+++ INPUT

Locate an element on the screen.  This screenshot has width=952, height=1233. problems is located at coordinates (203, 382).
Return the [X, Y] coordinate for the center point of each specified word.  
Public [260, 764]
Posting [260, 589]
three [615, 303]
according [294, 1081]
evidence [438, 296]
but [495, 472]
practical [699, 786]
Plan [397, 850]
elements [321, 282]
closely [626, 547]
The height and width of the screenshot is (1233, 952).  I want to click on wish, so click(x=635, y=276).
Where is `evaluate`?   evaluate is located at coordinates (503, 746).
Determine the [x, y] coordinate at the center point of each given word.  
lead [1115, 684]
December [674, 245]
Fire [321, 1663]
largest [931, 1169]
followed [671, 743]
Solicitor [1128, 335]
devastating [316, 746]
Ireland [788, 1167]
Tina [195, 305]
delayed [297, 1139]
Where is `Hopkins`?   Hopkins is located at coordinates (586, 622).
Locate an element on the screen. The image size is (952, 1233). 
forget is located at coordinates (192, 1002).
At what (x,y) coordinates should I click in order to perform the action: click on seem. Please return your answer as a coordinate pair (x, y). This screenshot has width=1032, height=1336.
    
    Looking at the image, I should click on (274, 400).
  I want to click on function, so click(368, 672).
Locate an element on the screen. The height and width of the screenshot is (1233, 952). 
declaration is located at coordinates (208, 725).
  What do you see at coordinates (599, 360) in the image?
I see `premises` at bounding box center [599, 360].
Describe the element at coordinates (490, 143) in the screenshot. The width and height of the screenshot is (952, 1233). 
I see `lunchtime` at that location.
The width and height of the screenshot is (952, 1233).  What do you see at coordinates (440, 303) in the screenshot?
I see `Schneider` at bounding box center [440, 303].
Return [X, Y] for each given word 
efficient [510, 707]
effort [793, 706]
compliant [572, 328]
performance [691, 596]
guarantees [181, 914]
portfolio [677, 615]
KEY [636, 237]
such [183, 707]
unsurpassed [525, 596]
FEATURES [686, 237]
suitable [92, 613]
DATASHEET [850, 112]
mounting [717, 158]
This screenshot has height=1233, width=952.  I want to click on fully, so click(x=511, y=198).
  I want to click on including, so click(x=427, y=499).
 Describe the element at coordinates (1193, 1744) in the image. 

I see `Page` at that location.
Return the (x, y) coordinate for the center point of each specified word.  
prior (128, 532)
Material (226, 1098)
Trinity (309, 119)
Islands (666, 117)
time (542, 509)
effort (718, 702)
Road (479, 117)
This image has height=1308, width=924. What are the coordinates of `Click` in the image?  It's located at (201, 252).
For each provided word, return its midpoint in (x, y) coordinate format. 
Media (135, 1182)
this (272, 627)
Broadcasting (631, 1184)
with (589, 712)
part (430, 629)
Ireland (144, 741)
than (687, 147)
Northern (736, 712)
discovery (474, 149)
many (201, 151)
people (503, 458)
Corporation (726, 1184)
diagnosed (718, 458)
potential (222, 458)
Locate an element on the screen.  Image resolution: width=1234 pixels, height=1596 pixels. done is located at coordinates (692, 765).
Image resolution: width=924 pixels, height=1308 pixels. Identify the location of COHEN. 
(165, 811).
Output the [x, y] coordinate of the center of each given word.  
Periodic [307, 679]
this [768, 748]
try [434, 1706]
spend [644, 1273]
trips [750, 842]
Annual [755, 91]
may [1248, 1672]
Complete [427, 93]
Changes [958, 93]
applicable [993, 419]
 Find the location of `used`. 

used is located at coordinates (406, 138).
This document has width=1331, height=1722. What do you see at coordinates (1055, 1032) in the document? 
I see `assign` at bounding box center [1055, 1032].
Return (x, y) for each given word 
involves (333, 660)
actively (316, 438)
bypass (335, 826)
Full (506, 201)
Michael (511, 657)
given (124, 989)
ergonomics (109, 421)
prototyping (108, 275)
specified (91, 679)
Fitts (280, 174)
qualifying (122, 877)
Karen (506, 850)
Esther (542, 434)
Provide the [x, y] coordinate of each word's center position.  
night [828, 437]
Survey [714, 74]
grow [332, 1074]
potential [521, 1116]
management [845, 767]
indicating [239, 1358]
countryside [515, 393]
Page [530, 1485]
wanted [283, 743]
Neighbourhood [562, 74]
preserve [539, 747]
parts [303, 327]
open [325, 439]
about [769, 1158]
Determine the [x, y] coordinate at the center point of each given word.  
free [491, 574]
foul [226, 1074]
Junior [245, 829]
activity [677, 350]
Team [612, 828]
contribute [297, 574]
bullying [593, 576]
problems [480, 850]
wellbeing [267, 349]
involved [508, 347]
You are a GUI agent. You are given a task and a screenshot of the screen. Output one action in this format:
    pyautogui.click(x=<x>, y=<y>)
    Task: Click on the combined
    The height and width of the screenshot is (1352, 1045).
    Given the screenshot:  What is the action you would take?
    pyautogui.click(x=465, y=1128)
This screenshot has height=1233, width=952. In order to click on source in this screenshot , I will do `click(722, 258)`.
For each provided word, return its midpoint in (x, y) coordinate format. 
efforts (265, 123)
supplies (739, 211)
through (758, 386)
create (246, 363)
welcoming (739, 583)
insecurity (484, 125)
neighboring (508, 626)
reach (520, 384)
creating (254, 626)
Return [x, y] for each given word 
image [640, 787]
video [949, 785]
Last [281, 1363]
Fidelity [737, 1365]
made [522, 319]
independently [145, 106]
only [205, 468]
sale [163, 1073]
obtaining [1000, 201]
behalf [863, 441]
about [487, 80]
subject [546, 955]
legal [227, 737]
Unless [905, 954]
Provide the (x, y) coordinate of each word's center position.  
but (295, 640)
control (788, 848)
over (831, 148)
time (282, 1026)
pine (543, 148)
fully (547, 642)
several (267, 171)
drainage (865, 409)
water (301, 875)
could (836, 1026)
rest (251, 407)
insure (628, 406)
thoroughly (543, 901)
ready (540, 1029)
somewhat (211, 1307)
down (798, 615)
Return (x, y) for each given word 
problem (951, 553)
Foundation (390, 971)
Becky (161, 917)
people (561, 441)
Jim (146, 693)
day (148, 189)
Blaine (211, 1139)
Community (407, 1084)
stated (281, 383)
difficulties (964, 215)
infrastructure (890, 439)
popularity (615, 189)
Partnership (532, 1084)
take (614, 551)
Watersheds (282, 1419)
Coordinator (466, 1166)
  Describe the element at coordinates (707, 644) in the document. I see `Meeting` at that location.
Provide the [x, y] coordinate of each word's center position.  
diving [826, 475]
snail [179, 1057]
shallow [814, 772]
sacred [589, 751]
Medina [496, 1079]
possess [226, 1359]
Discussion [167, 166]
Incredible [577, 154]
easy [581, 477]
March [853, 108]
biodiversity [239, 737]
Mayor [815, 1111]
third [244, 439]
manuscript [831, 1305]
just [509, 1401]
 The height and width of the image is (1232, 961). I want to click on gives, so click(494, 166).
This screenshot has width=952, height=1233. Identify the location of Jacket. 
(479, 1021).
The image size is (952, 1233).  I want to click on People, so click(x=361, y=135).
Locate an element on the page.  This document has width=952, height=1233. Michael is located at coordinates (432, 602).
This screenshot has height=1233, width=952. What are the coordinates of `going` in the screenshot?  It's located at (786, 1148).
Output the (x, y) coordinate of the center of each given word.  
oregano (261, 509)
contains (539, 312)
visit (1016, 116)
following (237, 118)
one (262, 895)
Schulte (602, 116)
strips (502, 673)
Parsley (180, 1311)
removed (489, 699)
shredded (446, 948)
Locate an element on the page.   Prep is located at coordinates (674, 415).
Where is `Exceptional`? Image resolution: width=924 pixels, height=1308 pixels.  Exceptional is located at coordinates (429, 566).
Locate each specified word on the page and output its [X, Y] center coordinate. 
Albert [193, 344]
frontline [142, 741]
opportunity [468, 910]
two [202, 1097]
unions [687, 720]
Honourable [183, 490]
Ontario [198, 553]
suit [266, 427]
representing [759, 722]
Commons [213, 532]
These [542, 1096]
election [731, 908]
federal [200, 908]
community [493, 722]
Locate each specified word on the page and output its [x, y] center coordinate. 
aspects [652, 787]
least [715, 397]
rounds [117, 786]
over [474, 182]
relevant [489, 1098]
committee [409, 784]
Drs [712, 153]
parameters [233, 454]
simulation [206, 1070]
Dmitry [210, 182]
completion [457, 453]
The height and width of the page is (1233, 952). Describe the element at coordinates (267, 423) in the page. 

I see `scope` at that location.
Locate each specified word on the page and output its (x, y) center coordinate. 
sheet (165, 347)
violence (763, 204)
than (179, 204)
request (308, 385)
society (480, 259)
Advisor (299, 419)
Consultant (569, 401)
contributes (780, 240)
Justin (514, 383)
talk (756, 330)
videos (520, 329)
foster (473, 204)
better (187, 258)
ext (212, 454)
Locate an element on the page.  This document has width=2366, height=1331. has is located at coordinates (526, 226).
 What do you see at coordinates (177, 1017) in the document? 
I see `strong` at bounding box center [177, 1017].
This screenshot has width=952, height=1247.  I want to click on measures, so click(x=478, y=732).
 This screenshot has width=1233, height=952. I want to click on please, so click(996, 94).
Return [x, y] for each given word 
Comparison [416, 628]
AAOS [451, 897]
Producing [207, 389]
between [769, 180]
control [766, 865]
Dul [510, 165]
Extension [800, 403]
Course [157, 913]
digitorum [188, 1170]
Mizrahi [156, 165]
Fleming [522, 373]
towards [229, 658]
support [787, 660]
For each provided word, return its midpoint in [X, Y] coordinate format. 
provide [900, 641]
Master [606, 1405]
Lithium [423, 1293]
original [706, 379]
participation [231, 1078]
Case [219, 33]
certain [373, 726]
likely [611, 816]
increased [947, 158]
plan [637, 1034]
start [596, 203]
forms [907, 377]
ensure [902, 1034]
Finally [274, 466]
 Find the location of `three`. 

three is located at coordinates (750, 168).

++++++

-- STATED EXERCISE --
Reproduce verbatim the part of the data that opens with the line containing "coordinates (503, 746)." and closes with the line containing "This image has", including both of those lines.

-- COMPLETE ANSWER --
Where is `evaluate`?   evaluate is located at coordinates (503, 746).
Determine the [x, y] coordinate at the center point of each given word.  
lead [1115, 684]
December [674, 245]
Fire [321, 1663]
largest [931, 1169]
followed [671, 743]
Solicitor [1128, 335]
devastating [316, 746]
Ireland [788, 1167]
Tina [195, 305]
delayed [297, 1139]
Where is `Hopkins`?   Hopkins is located at coordinates (586, 622).
Locate an element on the screen. The image size is (952, 1233). 
forget is located at coordinates (192, 1002).
At what (x,y) coordinates should I click in order to perform the action: click on seem. Please return your answer as a coordinate pair (x, y). This screenshot has width=1032, height=1336.
    
    Looking at the image, I should click on (274, 400).
  I want to click on function, so click(368, 672).
Locate an element on the screen. The height and width of the screenshot is (1233, 952). 
declaration is located at coordinates (208, 725).
  What do you see at coordinates (599, 360) in the image?
I see `premises` at bounding box center [599, 360].
Describe the element at coordinates (490, 143) in the screenshot. The width and height of the screenshot is (952, 1233). 
I see `lunchtime` at that location.
The width and height of the screenshot is (952, 1233).  What do you see at coordinates (440, 303) in the screenshot?
I see `Schneider` at bounding box center [440, 303].
Return [X, Y] for each given word 
efficient [510, 707]
effort [793, 706]
compliant [572, 328]
performance [691, 596]
guarantees [181, 914]
portfolio [677, 615]
KEY [636, 237]
such [183, 707]
unsurpassed [525, 596]
FEATURES [686, 237]
suitable [92, 613]
DATASHEET [850, 112]
mounting [717, 158]
This screenshot has height=1233, width=952.  I want to click on fully, so click(x=511, y=198).
  I want to click on including, so click(x=427, y=499).
 Describe the element at coordinates (1193, 1744) in the image. 

I see `Page` at that location.
Return the (x, y) coordinate for the center point of each specified word.  
prior (128, 532)
Material (226, 1098)
Trinity (309, 119)
Islands (666, 117)
time (542, 509)
effort (718, 702)
Road (479, 117)
This image has height=1308, width=924. What are the coordinates of `Click` in the image?  It's located at (201, 252).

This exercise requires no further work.